#### ABOUT THIS EXERCISE
From the line containing "Task: Click the upload icon button" through the final line of the records, reproduce every line exactly.

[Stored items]
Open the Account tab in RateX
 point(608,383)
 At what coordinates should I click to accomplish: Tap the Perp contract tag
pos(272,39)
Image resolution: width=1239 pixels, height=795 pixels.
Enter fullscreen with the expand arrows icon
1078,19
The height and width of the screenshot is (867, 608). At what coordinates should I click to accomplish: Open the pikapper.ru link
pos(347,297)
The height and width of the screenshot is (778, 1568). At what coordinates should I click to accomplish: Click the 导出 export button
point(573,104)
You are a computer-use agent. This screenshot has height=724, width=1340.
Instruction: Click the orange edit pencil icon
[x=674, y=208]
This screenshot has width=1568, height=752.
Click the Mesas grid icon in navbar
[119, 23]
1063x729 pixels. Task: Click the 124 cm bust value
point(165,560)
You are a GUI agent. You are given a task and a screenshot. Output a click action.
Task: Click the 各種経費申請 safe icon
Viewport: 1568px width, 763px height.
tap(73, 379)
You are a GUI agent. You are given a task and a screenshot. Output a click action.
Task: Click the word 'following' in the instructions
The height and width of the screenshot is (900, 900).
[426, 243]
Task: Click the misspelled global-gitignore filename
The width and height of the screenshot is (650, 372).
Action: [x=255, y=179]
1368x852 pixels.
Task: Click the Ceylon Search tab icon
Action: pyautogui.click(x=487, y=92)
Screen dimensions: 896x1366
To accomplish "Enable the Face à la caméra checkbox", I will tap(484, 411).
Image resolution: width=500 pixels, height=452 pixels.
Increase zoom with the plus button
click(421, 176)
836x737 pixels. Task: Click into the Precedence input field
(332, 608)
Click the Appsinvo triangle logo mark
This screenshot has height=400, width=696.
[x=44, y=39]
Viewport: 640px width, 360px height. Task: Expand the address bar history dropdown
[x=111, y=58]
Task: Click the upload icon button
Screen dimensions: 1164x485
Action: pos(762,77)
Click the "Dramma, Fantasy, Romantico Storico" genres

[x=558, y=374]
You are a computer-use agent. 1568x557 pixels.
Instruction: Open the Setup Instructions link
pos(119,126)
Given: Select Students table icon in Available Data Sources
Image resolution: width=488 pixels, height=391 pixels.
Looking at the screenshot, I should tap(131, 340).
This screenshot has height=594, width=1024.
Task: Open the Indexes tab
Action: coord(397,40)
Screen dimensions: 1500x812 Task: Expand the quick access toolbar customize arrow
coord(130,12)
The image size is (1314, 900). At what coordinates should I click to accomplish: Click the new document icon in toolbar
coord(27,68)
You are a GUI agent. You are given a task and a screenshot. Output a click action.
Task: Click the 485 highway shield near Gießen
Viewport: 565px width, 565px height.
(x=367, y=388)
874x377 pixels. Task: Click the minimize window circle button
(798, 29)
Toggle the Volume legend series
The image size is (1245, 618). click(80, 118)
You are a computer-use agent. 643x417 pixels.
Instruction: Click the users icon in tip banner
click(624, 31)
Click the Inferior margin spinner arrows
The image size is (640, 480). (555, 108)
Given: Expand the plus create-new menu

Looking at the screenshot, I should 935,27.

#### ANSWER SPACE
Task: Click the upload icon button
Screen dimensions: 1164x485
Action: pos(762,77)
Click the "Dramma, Fantasy, Romantico Storico" genres

[x=558, y=374]
You are a computer-use agent. 1568x557 pixels.
Instruction: Open the Setup Instructions link
pos(119,126)
Given: Select Students table icon in Available Data Sources
Image resolution: width=488 pixels, height=391 pixels.
Looking at the screenshot, I should tap(131, 340).
This screenshot has height=594, width=1024.
Task: Open the Indexes tab
Action: coord(397,40)
Screen dimensions: 1500x812 Task: Expand the quick access toolbar customize arrow
coord(130,12)
The image size is (1314, 900). At what coordinates should I click to accomplish: Click the new document icon in toolbar
coord(27,68)
You are a GUI agent. You are given a task and a screenshot. Output a click action.
Task: Click the 485 highway shield near Gießen
Viewport: 565px width, 565px height.
(x=367, y=388)
874x377 pixels. Task: Click the minimize window circle button
(798, 29)
Toggle the Volume legend series
The image size is (1245, 618). click(80, 118)
You are a computer-use agent. 643x417 pixels.
Instruction: Click the users icon in tip banner
click(624, 31)
Click the Inferior margin spinner arrows
The image size is (640, 480). (555, 108)
Given: Expand the plus create-new menu

Looking at the screenshot, I should 935,27.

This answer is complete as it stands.